If that’s the cage, then can we get out and where can we find the key? Well, the key isn’t in more thought, that’s not going to do it. And recognising this, generations of awakened teachers and guides have tried to point this out. Remember what we said at the start, ‘The Tao that can be spoken is not the universal Tao’? What if that really means, as long as you’re operating from left hemisphere dominant consciousness, that names and separates everything, you won’t be able to see it any other way? What if this short verse, like many of the teachings in the Tao Te Ching, in Zen Buddhism and from other schools are really trying to push us away from the analytical mind into the open and differently functioning right brain?
Have you ever heard the expression, seeing starts when seeking stops? It can be rephrased a number of ways but in many teachings the aspirant is told that they won’t see the truth until they stop seeking it.
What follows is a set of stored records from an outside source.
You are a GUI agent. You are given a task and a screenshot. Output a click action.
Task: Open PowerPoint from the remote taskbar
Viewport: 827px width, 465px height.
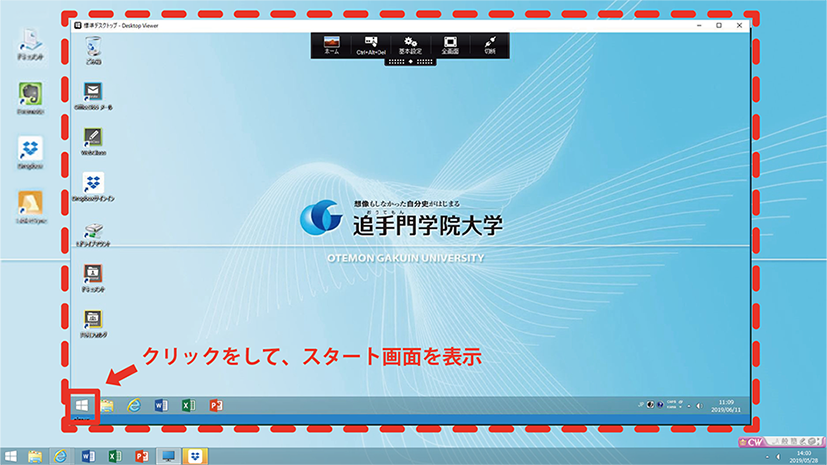[x=215, y=405]
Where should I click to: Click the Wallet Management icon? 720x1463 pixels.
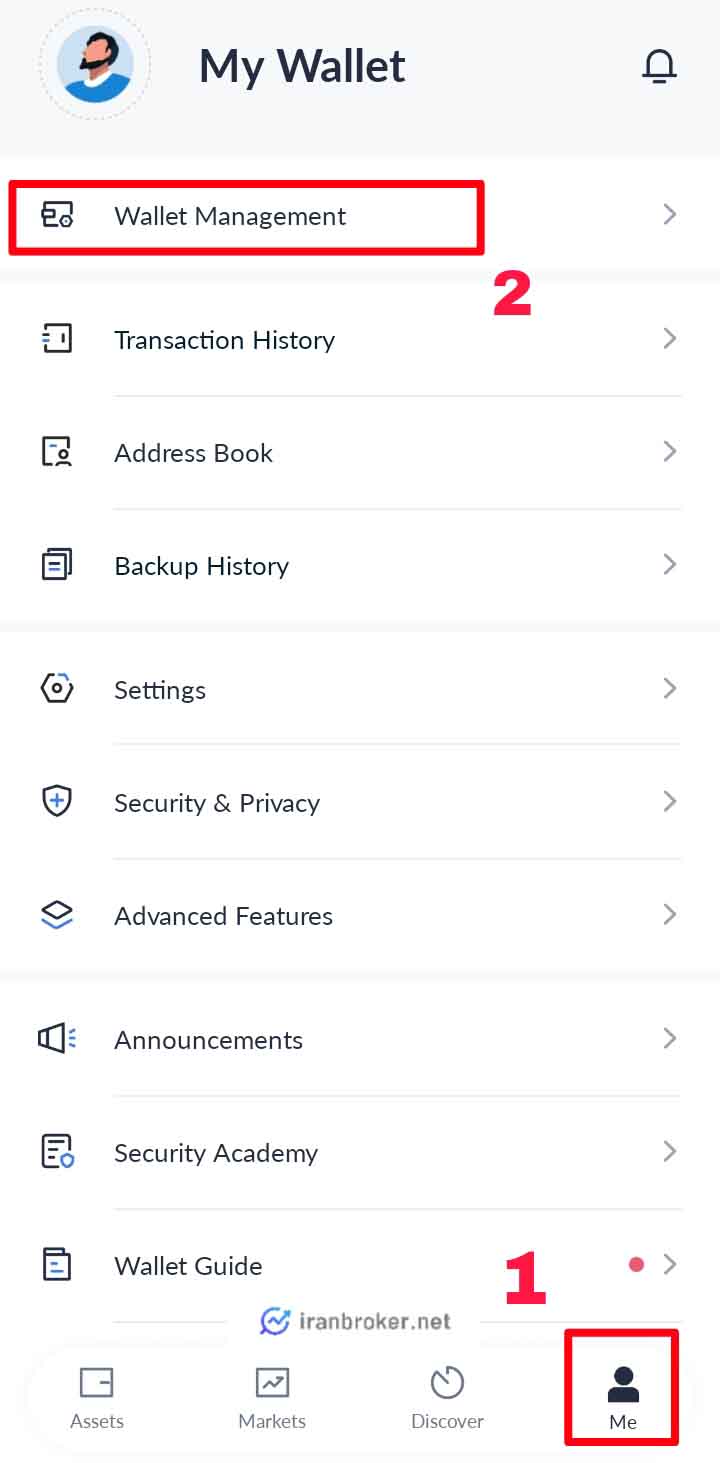pyautogui.click(x=57, y=215)
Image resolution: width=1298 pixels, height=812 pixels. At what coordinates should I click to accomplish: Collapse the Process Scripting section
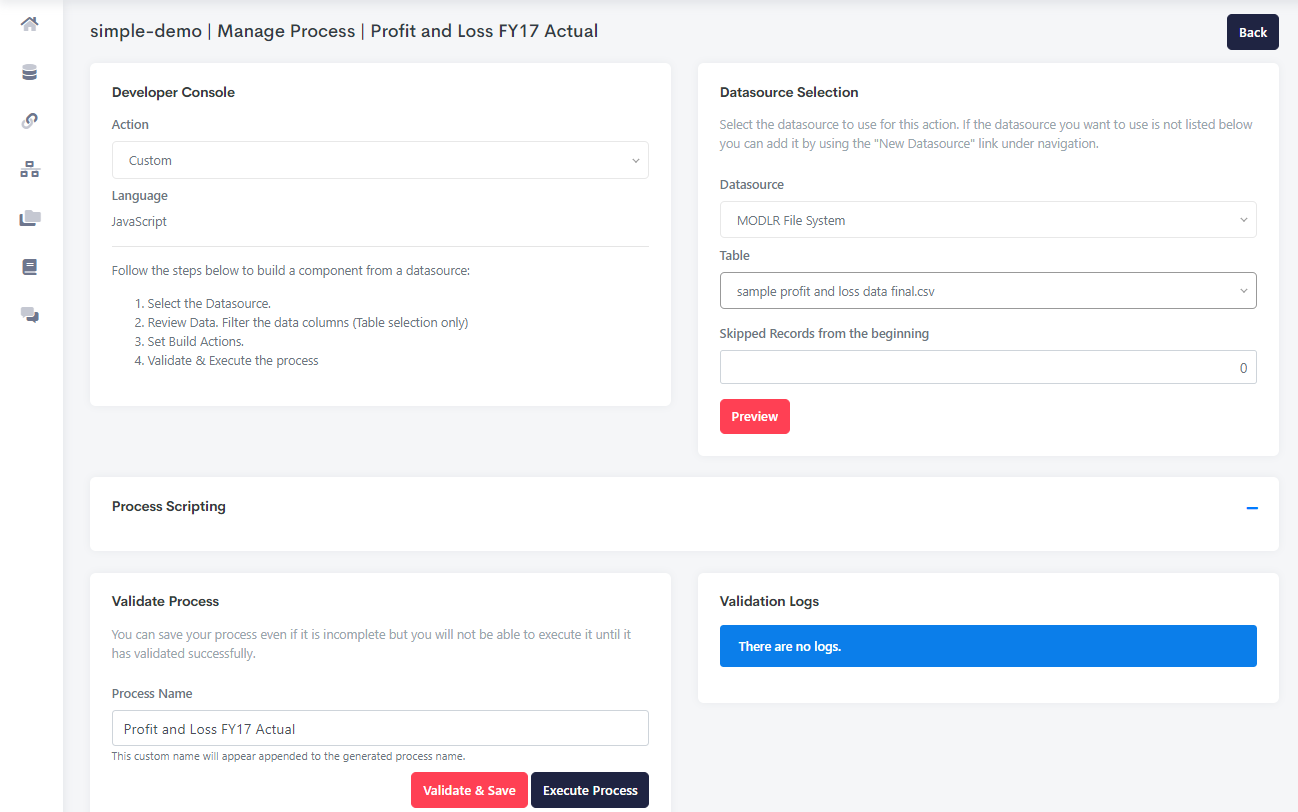click(1252, 508)
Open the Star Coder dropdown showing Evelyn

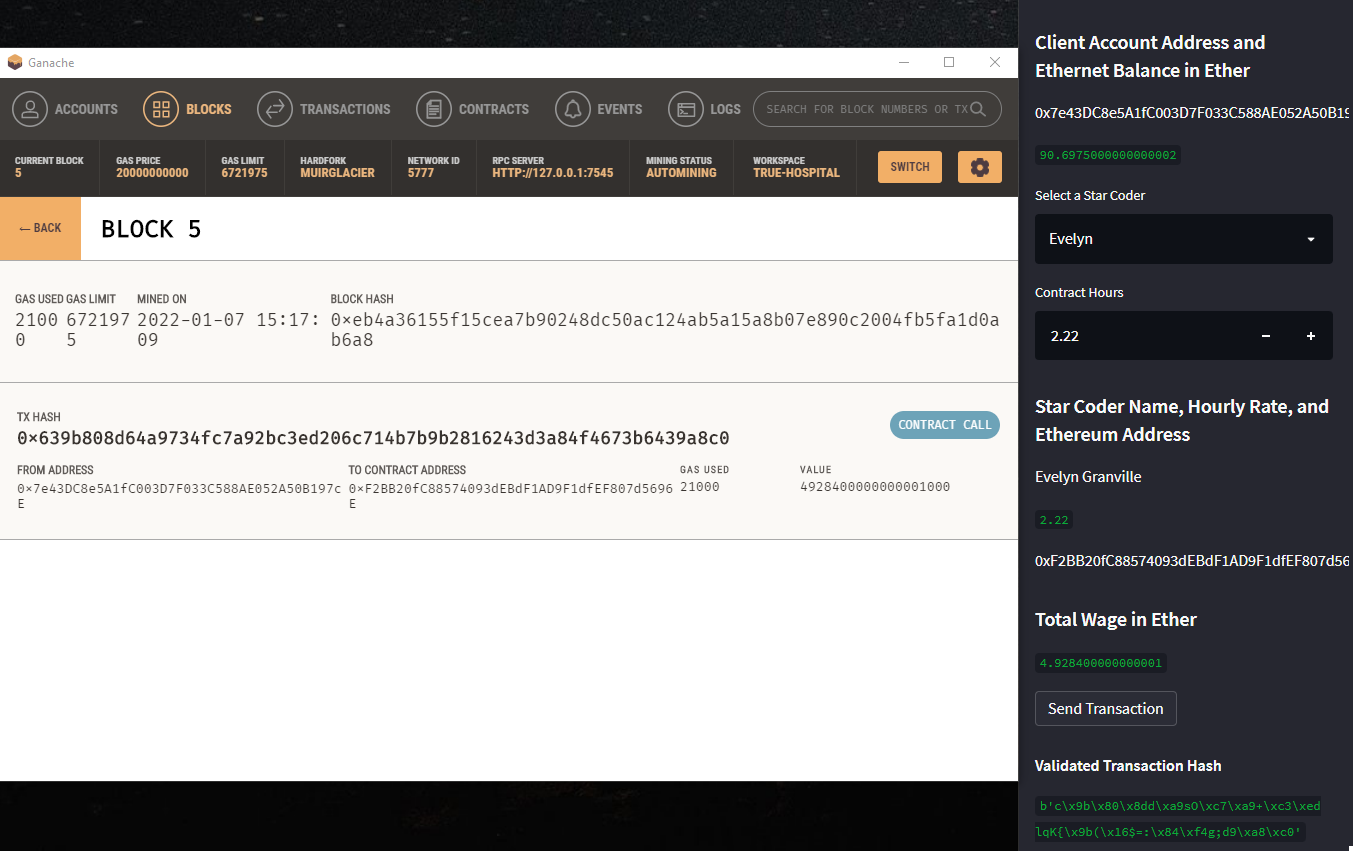coord(1183,239)
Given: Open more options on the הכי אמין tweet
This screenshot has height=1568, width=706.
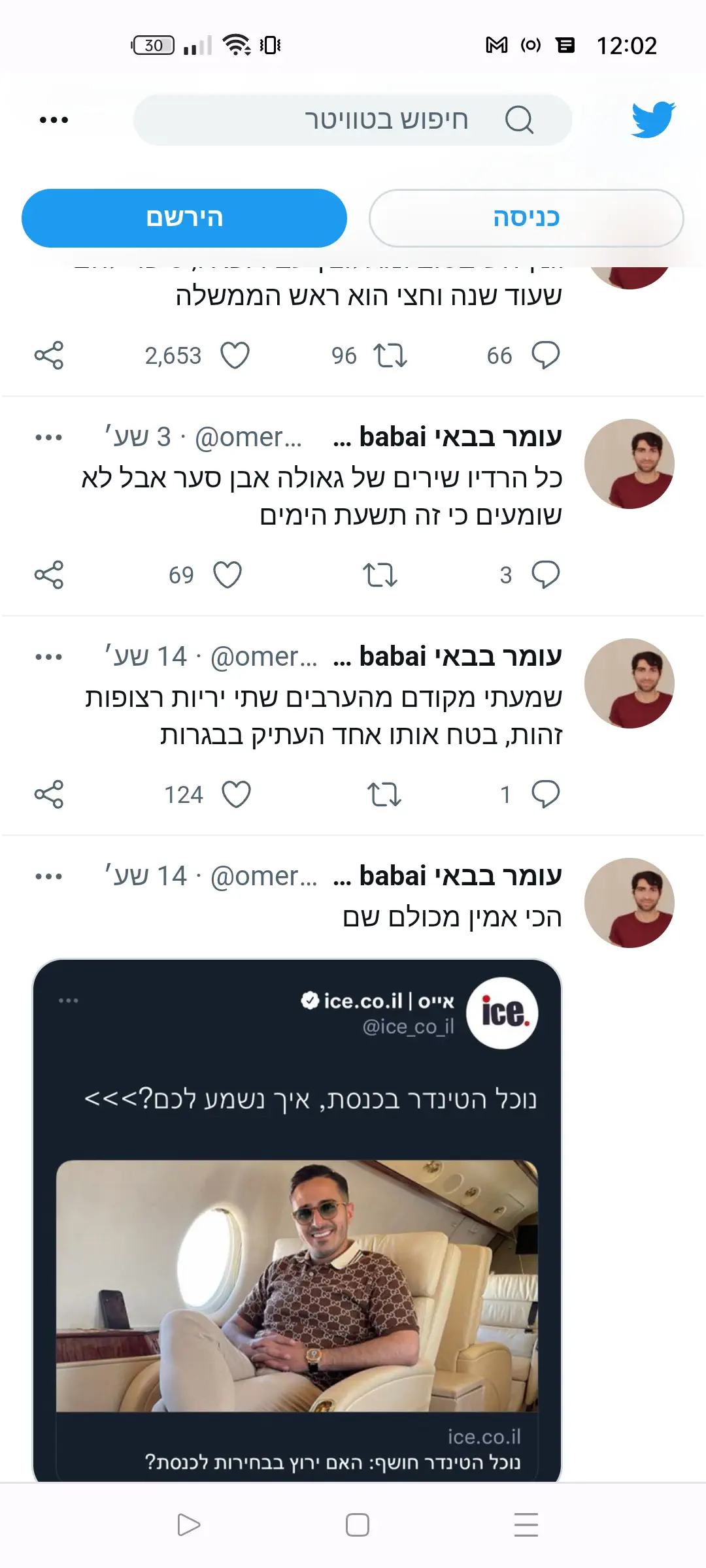Looking at the screenshot, I should (49, 876).
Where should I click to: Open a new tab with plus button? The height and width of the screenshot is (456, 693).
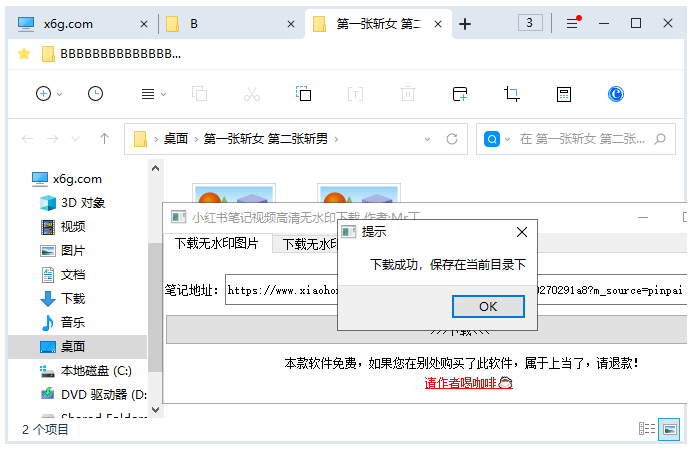[465, 24]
What if this really means, until they stop trying to cognise it with the left brain?
We know that as far as the right brain is concerned there is no time, just an eternal presence. Time is a left brain construct along with an imagined future and past. So if we want to get into a more right brain mode of consciousness all we have to do is bring our attention fully into the moment. It’s mindfulness, isn’t it? It’s what we do when we meditate.
There are no language centres in the right hemisphere so when we reach a place of stillness, of silence that’s where our consciousness resides. Have you ever noticed that when you’re fully absorbed in something you don’t notice the passage of time? You also don’t have a sense of ‘me’ at those times, there’s just doing happening. It doesn’t matter whether you’re rock climbing, creating art or music, meditating or doing yoga or martial arts, attention is in a place of non-separation and no time.
So some teachers say, much to the confusion of their students, you are always awakened, you’re already awake; meaning that this experience is already present within you; you know this, you just never recognised it for what it was.
As long as the left brain is dominant then we believe that we are separate, we believe we live in a world full of separate things and people, we lose our connection to the source, as the source, undefined, unformed, without limits. Whether your pathless path back to balancing the right hemisphere with the left is through spiritual practices or your own deep inquiry, that’s where it leads.
Ironically as you read this, as you decode it, you’re using the left brain, of course. And you might be mistaken into thinking that what is being described is a brain trick that lets us see no separation rather than the way it really is, after all a chair is still a chair, right?
Well, no. Not right. That isn’t what’s being said at all. This is about recognising that the voice that is saying that is a product of this illusion not separate from it. You, your personality, this identity you hold can never awaken. It can’t awaken from the illusion because it is the illusion. You are part of the landscape here, not some god surveying it from the lofty heights of intellect.
But in silence ‘you’ aren’t. Not the short superficial silence between this thought and the next one. The deeper silence that lies behind all thoughts, comes before and after all words. The silent vastness against which all arisings are brief waves on a fathomless ocean. In that silence of non-being we discover our true nature. All paths are really one path and it’s not a path at all. It’s the recognition that there’s no one standing here in the first place.
Floating on, and off, in and out, once or twice upon a time.